_DATA LISTING_
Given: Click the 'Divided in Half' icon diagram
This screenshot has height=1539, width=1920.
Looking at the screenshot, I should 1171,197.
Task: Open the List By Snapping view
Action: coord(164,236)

_SHORT PROBLEM_
Convert every line of the items above into a JSON list of strings, one string per line, leaving out any blank lines.

_SOLUTION BELOW_
[
  "Given: Click the 'Divided in Half' icon diagram",
  "This screenshot has height=1539, width=1920.",
  "Looking at the screenshot, I should 1171,197.",
  "Task: Open the List By Snapping view",
  "Action: coord(164,236)"
]